Monday, 8 February 2016

Hats Amazing

I've finally been to see Hats Amazing, that latest exhibition at Hat Works. The exhibition allows various seldom-seen items from the museum's collection to have their moment of glory, as every exhibit was chosen from the museum stores, by the staff. It's not just hats, but all sorts of hatting artefacts as well.

One of the first things I spotted was a sewing pattern.

Early 1960s hat pattern

Alongside it were a couple of hats from the era. Although the green one looks as though it could have been made from the pattern, it is actually by Dior.

1950s and 1960s hats, 1970s headscarf on right

Also in the case were some amazing combs.

Combs from the 1800s to the 1930s

The next section contained information about various hatmakers.

Hats and advertising materials

Advertisement for Comach hats

At the bottom was one of my favourite items in the exhibition; a scrapbook assembled by a member of the Comach family, containing newspaper cuttings of various well-known people wearing Comach hats.

The Pinterest of its day!

Exhibits ranged from the large to the relatively small (although some would say, not small enough!). This circa 1950 painting was one of three depicting hatmaking-related jobs; the other two were 'Blocking' and 'Stitching'.

'Blockmakers' by Amy Browning

Nearby was a display of hatpins. In order to secure massive Edwardian hats, hatpins could be up to 30cm / 12" long; which made them both handy weapons if the need arose, and accidentally lethal.

Hatpins and press reports

There were also plenty of hats in the exhibition; from traditional felted hats . . .

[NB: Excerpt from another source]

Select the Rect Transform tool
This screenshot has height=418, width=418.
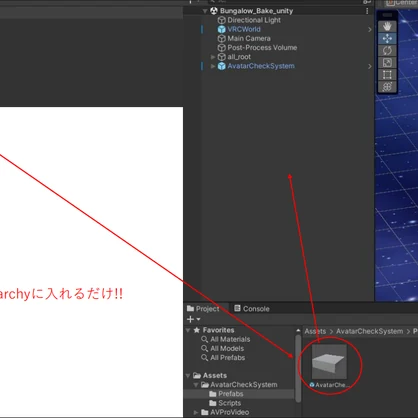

Hats from the 1940s to the 1960s

. . . to more unusual styles.

1940s crocheted hat with snood attached

This collection of hats as part of uniforms included a pith helmet with its own metal hatbox, and reels of the chequered trim used on police hats.

Hats for officialdom

This item features on the exhibition poster, and is a measuring device for made-to-measure hats.

Weird and wonderful

Hats Amazing continues until 19 March 2017, and is well worth a visit.